WHAT YOU ARE ASKED TO DO: Look through the entries below and count the lines with the word "Miami" in them; give only the number.

Collected data entries:

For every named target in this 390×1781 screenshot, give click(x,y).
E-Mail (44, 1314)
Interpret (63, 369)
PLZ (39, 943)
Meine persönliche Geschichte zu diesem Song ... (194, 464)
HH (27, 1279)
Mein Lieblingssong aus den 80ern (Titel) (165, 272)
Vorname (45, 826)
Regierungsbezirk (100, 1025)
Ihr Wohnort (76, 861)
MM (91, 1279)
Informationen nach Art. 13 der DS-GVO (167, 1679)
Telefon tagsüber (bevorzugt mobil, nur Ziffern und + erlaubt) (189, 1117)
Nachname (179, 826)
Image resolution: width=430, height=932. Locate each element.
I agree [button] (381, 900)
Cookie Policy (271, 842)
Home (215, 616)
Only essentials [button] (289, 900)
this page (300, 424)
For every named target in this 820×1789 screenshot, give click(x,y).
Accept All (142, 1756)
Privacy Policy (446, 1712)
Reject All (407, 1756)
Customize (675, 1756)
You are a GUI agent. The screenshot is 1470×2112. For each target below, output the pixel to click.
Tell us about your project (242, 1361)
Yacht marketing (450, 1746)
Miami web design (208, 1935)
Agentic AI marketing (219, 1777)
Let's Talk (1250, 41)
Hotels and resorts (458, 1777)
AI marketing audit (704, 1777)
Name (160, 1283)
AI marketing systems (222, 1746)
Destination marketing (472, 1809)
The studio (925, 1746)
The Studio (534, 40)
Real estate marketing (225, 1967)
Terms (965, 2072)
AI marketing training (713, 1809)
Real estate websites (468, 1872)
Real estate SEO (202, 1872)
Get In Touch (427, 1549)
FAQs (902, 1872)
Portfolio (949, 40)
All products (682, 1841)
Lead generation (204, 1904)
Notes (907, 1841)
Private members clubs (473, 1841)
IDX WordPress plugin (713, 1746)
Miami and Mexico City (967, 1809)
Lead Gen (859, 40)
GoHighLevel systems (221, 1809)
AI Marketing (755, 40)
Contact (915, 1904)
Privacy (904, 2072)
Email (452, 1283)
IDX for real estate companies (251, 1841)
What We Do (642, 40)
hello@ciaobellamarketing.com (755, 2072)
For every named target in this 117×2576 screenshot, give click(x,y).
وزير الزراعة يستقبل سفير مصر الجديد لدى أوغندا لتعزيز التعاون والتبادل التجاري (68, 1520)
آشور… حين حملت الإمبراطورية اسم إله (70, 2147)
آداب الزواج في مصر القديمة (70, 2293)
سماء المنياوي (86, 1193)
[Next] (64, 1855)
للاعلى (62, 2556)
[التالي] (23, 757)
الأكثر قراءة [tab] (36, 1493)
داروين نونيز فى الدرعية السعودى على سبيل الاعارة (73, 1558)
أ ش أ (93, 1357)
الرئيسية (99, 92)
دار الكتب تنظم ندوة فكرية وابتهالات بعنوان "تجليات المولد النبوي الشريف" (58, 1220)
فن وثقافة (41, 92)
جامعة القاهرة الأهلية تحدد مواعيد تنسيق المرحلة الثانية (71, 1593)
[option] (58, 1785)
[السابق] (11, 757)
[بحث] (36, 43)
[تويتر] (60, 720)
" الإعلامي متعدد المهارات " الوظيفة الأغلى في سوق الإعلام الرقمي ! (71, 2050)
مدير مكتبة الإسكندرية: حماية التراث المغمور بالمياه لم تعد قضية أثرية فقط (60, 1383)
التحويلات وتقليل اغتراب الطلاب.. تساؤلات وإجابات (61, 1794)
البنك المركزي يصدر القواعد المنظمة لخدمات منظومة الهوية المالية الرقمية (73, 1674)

TASK RESULT: 2